----- EXCERPT
He said that, in a 11 April letter to the Council, he had expressed his deep disappointment it was unable to agree upon a dedicated mechanism to attribute responsibility for the use of chemical weapons in Syria following the end of the mandate of the United Nations-OPCW Joint Investigative Mechanism. Norms against chemical weapons must be upheld, as a lack of accountability would embolden those using such arsenals by reassuring them of impunity, weakening current norms and the international disarmament and non-proliferation regime. In the same letter, he added, he had urged all Member States to act responsibly and appealed to the Council to fulfil its duties and not give up on efforts to agree upon an investigative mechanism. “Increasing tensions and the inability to reach a compromise in the establishment of an accountability mechanism threaten to lead to a full-blown military escalation,” he said. “This is exactly the risk we face today, that things spiral out of control. It is our common duty to stop it.”
VASSILY A. NEBENZIA (Russian Federation), agreeing with the Secretary‑General that the Middle East was currently a wounded region, said its largest injury was in Syria where the situation was fraught with global implications. The United States had, on 11 April, threatened to strike Syria, where the Russian Federation’s troops were also deployed for counter-terrorism efforts. Such an attack against a sovereign State would constitute a violation of international law and run counter to the Charter and could “not be allowed to happen. There must be accountability for such a planned intervention, he said, noting that recent experiences in Iraq and Syria were still fresh in the minds of those across the region. Any State daring to encroach on the principles of sovereignty and territorial integrity was unworthy of the status of a permanent member of the Council, however, one such member continued to insist on plunging the Middle East into one conflict after another.
----------
----- GIVEN INFORMATION
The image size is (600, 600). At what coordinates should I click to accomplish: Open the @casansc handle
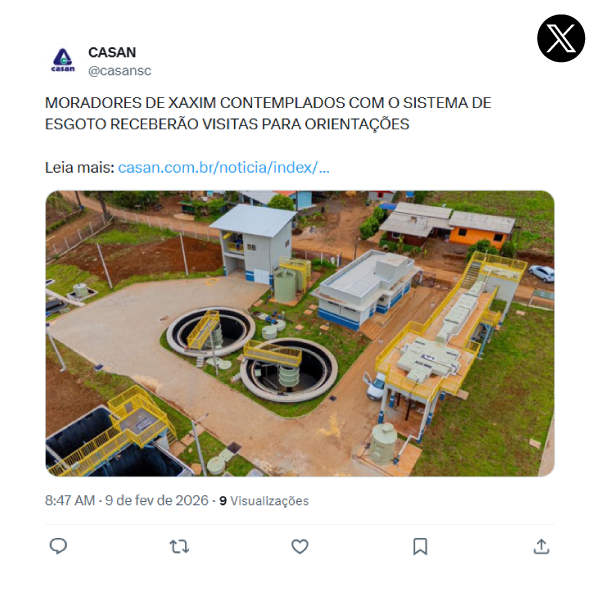[120, 71]
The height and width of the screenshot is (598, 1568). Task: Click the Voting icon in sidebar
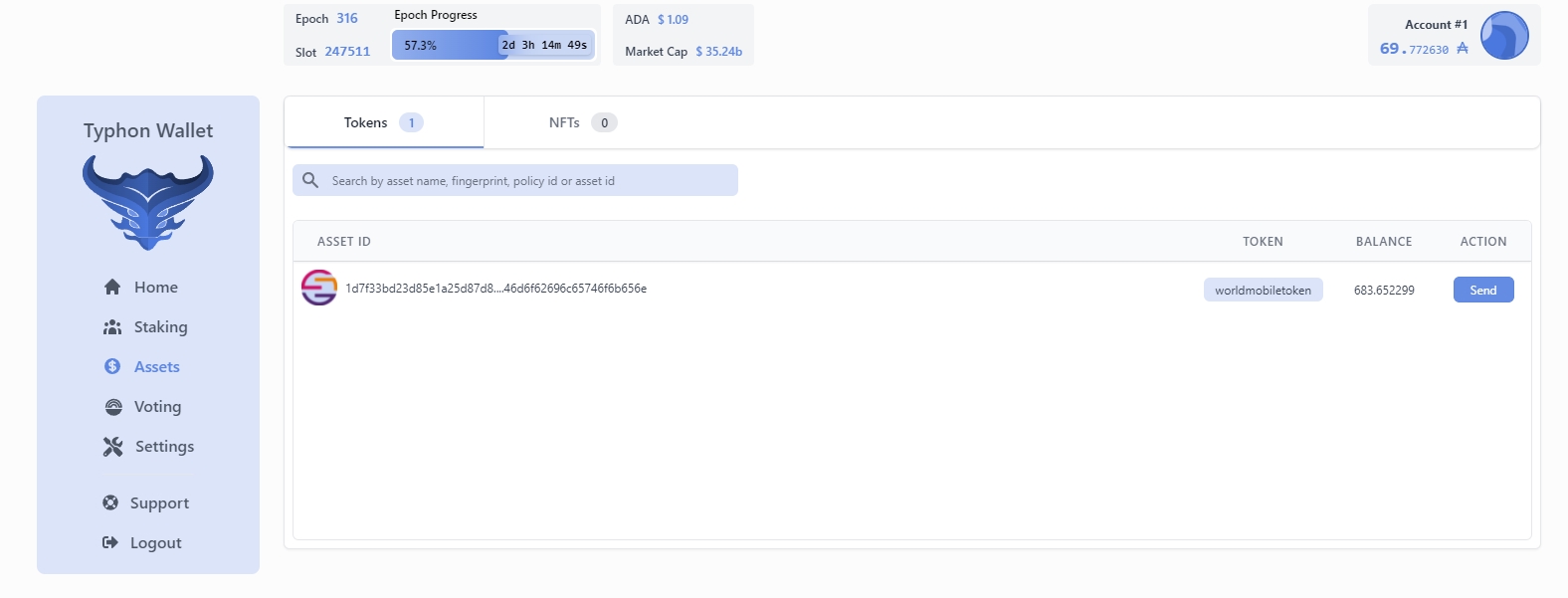pos(113,407)
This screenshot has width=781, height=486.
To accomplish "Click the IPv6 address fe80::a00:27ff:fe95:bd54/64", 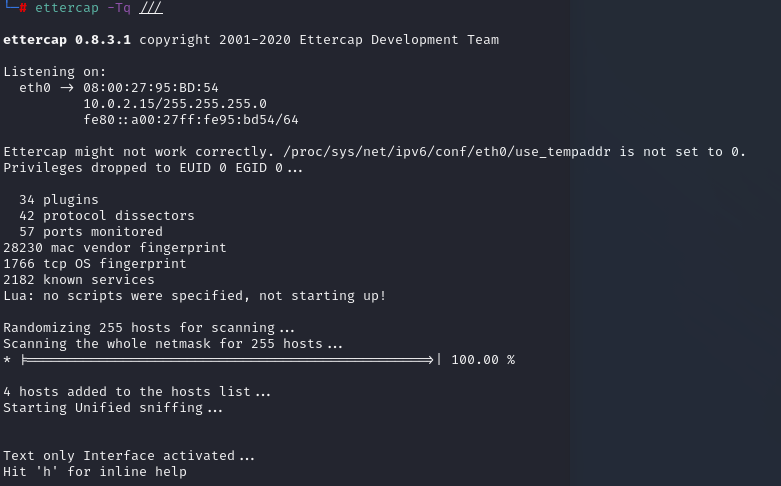I will 191,120.
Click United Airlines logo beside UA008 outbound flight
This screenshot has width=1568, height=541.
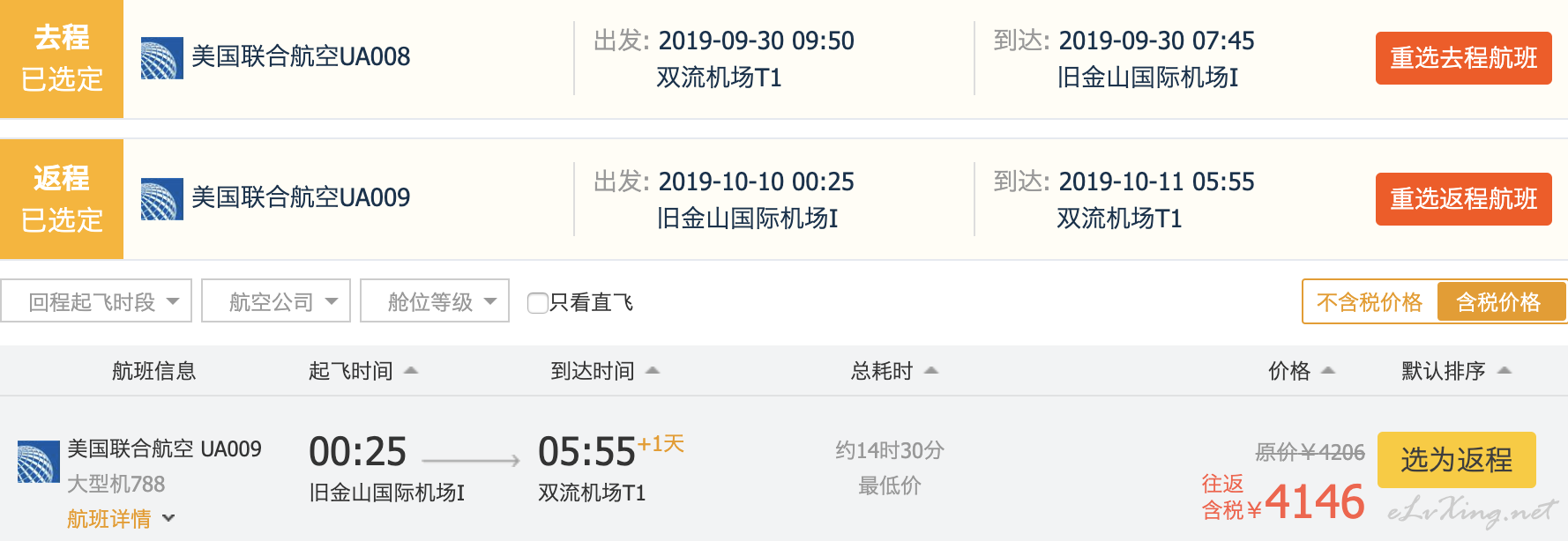[x=162, y=58]
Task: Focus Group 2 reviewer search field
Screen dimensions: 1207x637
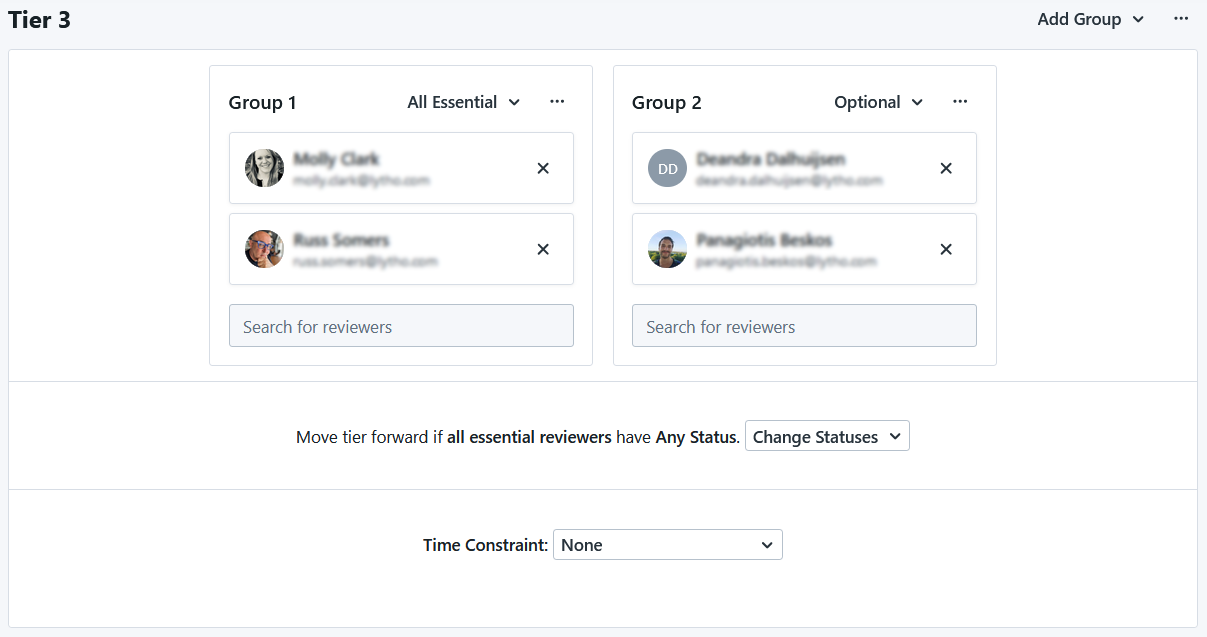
----------
» TASKS TO PERFORM:
1 > Answer these questions from the Syria excerpt:
(a) On what date was the letter to the Council mentioned in the first paragraph sent?
(b) Which country had threatened to strike Syria, according to Vassily A. Nebenzia?
(c) For what purpose were the Russian Federation's troops deployed in Syria?
2 > Pick up the Syria excerpt after its last sentence and carry it on.

» RESULTS IN ORDER:
1 >
(a) 11 April
(b) The United States
(c) Counter-terrorism efforts

2 >
Syrian armed forces had already received instructions on how to respond to such an attack, he said, adding that there was no evidence backing up the justification being invoked by Western States — namely, the allegation of chemical weapons use in the town of Douma. The Syrian Government had strongly rejected those allegations, calling on OPCW to promptly investigate. The Russian Federation’s proposed resolution through which the Council would support that fact-finding mission had been irresponsibly blocked by the United States, United Kingdom and France, who only sought to oust the Syrian Government and contain the Russian Federation. While those States had long supported terrorists in the region to further their goals, the Russian Federation was the sole party adhering to resolution 2401 (2018) calling for a ceasefire. Indeed, hundreds of residential areas had established normal relationships with the Syrian Government as a result of its implementation of that text. Warning that responsibility for the effects of recent dangerous developments would fall at the feet of the United States and its allies, he called on them to immediately reconsider their plan to bring the world to such a dangerous threshold and instead to support peaceful political negotiations towards ending the Syrian conflict.
NIKKI R. HALEY (United States) said today’s emergency meeting had been convened under strange circumstances, whereby the Russian Federation had asked members to address “unilateral threats” while ignoring its own unilateral actions in the region. What should really be considered today was the blatant violation of international law of the use of chlorine, mustard gas and other chemical weapons. Following the use of chemical weapons during the First and Second World Wars, the Geneva Protocols had been adopted and then States had signed the Convention on the Prohibition of the Development, Production, Stockpiling and Use of Chemical Weapons and on their Destruction, known as the Chemical Weapons Convention, binding signatories to never develop or use them or assist others in doing so. All Council members had signed that Convention, and Syrian President Bashar al-Assad had also agreed to abide by its terms.
In that context, she said, the Council should not condemn the countries or group of countries that had the courage to stand up for the Convention’s principles. Instead, it should focus on those who exhibited unilateralism in defence of chemical weapon use. Indeed, it was the Russian Federation alone that had consistently defended the Assad regime, having used its veto six times to do so, despite agreeing to act as the guarantor for the removal of all Syria’s chemical weapons. If the Russian Federation had lived up to its commitment, there would be no chemical weapons in Syria, and “we would not be here today”, she said. While the President of the United States had not yet made up his mind on whether to act in Syria, if he and his allies chose to do so, it would be in defence of international norms. “The [Russian Federation] can complain all it wants about fake news, but no one is buying its lies or its cover-up,” she said.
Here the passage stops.